I am yet to finish the book and may write about some more interesting things that I read.

Postscript: Not always such an incident happens after I write a post. The author of the book, Rick Beyer was very kind to read the review and leave a comment on my post. I shall encourage history lovers to read his interesting blog available here. I shall learn reading Rick’s work and hope you enjoy them too.



  1. Thanks for the kind words. Glad to see that you are enjoying the book.

    The most uplifting and amazing part of your entry is to discover that one of my books is in the Auckland library, only 8982 miles from here in Lexington, MA. I can honestly say that when writing this book it never occurred to me that one day it would be available all over the world, and translated into a number of other languages (including my favorite, Bulgarian.) I’m currently working on the fourth book in the series, which focuses on inventors. Some truly great stories there!

    Stay well, and thanks for spreading the word.

    Rick Beyer

  2. It’s obviously a good book you are reading, Tanmoy, and it was very nice of Mr.
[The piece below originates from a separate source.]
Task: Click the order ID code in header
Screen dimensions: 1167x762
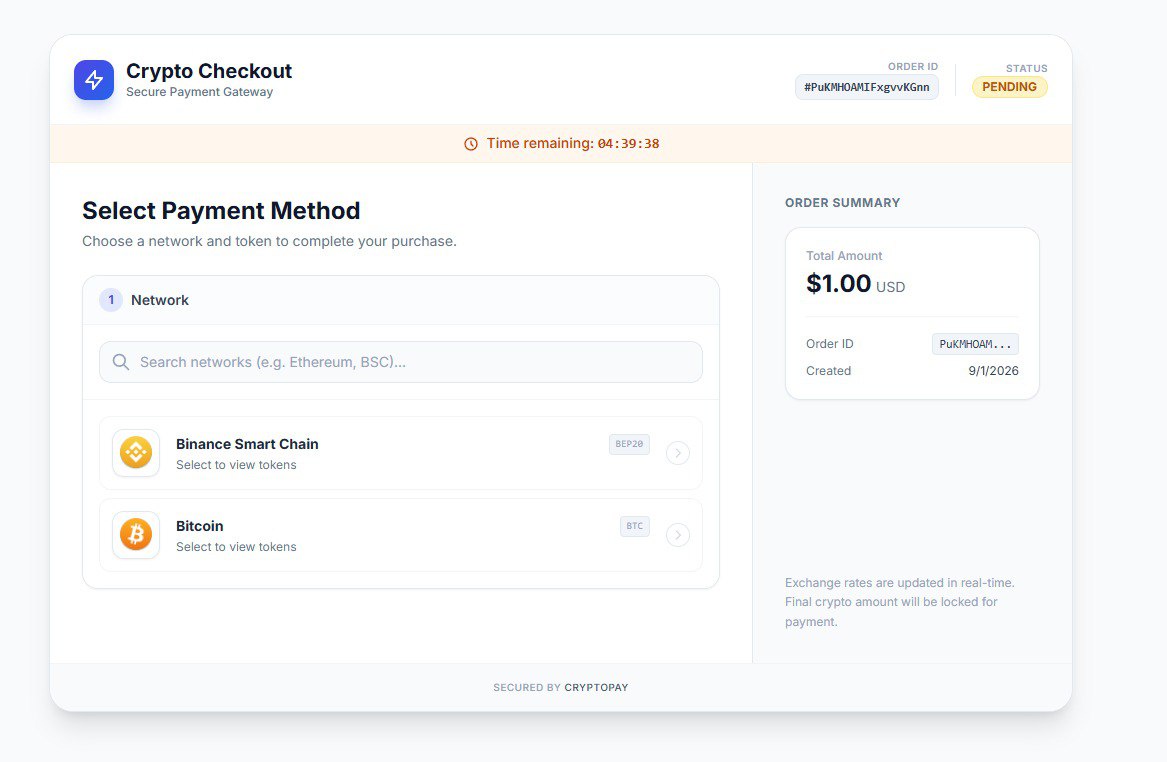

Beyer to write that little note of thanks, but – without wishing to sound critical – I wonder why the book should be titled ‘…stories never told, seeing that Gage’s story is very well-known, for instance – I have read about it in several places, including, if memory serves me right, Reader’s Digest (either the magazine or one of their coffe-table books).

  3. … and I’m sorry about the typos in that last comment!

  4. I think I agree with Suvro on ‘stories never told’… But I think I will find the book interesting nonetheless… Will try to look for it in the bookstores here in the Philippines…


  5. Very interesting, I will give a try in Oxford’s here.